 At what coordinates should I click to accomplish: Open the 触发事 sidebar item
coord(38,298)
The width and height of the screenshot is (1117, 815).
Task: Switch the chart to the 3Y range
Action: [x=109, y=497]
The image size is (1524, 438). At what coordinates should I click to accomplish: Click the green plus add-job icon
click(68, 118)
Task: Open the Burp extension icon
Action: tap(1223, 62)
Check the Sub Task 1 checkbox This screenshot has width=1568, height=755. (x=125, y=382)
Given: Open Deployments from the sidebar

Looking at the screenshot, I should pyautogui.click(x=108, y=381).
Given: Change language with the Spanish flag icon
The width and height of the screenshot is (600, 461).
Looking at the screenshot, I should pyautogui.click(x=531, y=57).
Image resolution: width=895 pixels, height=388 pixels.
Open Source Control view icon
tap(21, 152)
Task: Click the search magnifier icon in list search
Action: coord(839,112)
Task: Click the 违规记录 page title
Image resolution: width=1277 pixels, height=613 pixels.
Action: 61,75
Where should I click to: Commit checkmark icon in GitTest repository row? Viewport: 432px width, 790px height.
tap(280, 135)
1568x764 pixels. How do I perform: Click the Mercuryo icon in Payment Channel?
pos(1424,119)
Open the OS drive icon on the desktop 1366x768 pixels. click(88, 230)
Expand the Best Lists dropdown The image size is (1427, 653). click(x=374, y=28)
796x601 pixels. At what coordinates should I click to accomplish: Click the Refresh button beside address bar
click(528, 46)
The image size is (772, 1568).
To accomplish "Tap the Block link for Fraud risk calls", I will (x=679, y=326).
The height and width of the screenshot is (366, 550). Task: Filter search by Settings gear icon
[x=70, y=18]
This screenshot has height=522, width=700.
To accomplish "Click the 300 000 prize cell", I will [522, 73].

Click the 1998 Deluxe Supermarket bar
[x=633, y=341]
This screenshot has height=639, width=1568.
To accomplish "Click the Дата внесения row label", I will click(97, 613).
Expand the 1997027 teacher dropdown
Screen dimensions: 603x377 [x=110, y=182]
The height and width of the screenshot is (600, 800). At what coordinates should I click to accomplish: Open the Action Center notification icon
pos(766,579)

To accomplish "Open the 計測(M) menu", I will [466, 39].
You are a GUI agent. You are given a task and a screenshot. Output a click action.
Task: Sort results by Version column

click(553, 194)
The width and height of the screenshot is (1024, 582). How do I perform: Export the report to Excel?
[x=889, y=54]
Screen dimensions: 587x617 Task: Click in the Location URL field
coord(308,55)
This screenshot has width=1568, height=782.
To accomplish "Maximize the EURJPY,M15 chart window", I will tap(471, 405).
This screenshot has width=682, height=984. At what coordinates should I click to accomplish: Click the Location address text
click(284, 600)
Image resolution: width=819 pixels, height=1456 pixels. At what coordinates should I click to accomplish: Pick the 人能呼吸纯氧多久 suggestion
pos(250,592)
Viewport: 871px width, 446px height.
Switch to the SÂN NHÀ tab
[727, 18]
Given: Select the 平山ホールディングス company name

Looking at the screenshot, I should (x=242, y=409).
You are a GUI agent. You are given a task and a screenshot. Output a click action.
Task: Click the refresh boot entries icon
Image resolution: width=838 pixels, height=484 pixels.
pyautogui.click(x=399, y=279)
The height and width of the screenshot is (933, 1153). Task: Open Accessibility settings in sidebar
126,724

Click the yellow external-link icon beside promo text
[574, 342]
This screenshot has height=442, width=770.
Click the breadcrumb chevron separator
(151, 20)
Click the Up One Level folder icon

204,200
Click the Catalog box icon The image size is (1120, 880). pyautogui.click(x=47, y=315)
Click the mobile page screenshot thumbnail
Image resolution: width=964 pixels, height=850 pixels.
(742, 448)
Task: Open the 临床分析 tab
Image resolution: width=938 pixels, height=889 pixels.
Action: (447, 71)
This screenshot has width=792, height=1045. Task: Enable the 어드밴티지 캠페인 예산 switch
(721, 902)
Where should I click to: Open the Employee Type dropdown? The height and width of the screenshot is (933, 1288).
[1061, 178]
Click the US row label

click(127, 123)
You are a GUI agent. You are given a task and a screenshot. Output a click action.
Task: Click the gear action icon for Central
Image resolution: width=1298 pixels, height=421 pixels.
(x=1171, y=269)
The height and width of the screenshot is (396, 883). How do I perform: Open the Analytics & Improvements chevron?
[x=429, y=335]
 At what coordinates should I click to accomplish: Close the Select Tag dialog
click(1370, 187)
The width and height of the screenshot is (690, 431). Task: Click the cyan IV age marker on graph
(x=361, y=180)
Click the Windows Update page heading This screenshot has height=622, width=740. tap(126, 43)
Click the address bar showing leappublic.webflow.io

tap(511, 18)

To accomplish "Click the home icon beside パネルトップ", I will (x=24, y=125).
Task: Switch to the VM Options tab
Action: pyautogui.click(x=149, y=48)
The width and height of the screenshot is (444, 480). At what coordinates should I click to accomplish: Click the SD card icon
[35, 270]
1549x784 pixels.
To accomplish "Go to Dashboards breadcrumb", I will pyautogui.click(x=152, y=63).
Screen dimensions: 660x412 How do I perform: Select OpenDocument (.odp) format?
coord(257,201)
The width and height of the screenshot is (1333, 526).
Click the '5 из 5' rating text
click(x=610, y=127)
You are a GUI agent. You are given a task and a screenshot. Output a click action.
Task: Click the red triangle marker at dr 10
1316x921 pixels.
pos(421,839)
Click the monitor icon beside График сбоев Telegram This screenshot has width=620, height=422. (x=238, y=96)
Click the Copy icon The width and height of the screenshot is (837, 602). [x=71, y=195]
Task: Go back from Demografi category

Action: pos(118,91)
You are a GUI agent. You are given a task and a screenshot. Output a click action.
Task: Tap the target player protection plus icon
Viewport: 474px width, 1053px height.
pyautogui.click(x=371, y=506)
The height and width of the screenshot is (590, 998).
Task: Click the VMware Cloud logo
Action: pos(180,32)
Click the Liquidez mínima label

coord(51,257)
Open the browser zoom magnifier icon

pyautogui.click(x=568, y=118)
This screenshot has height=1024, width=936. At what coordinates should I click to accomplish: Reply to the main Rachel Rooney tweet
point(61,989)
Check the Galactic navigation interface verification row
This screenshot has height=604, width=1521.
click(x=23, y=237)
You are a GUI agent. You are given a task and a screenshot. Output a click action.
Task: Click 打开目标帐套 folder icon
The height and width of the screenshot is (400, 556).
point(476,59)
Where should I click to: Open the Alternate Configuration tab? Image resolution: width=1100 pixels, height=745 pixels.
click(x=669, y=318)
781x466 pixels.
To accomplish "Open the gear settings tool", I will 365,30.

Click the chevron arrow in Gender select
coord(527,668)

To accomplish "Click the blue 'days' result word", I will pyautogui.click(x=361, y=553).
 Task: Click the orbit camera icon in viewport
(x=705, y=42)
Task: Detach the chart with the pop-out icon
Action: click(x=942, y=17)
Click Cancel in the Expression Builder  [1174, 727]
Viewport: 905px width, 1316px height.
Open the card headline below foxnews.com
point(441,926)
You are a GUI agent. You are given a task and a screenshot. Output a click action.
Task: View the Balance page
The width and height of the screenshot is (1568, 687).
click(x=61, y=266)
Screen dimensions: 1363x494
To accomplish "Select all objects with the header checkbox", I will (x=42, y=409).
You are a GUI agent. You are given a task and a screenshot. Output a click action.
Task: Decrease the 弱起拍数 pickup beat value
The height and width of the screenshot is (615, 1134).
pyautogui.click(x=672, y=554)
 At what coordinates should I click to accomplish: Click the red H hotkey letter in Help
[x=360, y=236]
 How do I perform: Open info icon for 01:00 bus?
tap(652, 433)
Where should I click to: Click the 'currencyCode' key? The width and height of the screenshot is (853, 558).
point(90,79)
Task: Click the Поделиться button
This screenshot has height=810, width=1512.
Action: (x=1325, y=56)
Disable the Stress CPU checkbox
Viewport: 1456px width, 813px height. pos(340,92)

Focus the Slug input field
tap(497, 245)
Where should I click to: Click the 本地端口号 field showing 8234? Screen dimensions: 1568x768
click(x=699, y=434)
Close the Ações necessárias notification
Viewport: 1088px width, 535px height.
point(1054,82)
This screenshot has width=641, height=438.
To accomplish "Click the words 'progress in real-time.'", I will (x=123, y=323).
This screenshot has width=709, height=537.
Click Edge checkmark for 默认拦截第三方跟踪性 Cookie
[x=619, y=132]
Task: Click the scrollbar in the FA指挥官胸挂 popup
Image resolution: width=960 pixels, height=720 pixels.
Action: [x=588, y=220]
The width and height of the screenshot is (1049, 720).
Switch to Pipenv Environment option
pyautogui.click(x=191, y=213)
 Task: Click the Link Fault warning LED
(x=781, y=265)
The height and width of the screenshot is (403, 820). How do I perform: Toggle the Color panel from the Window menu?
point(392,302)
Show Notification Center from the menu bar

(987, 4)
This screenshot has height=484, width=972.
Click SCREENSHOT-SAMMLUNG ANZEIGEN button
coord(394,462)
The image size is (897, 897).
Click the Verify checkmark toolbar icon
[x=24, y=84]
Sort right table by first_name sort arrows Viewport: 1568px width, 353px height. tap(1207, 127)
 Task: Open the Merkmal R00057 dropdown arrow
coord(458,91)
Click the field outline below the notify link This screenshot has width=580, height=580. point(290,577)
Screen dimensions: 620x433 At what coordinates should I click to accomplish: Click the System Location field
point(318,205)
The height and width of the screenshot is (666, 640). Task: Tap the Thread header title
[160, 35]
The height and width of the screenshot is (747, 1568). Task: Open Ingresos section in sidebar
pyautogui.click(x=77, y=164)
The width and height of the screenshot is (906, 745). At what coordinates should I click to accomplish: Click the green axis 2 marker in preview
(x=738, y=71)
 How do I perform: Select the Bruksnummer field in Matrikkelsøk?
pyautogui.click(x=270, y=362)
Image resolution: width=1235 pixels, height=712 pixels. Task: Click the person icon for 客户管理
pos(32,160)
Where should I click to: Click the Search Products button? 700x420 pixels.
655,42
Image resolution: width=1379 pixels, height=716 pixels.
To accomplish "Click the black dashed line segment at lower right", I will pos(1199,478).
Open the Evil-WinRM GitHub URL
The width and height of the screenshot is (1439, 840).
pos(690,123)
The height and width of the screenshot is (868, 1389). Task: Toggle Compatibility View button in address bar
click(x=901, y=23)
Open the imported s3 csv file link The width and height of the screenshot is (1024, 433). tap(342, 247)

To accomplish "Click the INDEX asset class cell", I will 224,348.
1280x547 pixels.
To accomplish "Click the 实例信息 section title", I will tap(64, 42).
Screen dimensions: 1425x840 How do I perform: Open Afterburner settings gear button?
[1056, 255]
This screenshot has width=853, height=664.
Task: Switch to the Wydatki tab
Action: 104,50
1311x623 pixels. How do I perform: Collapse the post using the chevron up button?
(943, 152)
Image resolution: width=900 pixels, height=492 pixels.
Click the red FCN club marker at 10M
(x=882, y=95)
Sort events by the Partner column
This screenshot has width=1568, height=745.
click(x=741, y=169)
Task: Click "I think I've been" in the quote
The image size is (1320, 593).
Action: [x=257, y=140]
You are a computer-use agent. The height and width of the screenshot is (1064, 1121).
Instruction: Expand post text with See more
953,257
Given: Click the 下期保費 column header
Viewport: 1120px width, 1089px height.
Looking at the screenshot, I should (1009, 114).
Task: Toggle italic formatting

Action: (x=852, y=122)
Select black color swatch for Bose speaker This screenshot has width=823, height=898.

————————

Within the records, on how many lines does the word "page" appear? Provide the number alone.

*Completed task*. 4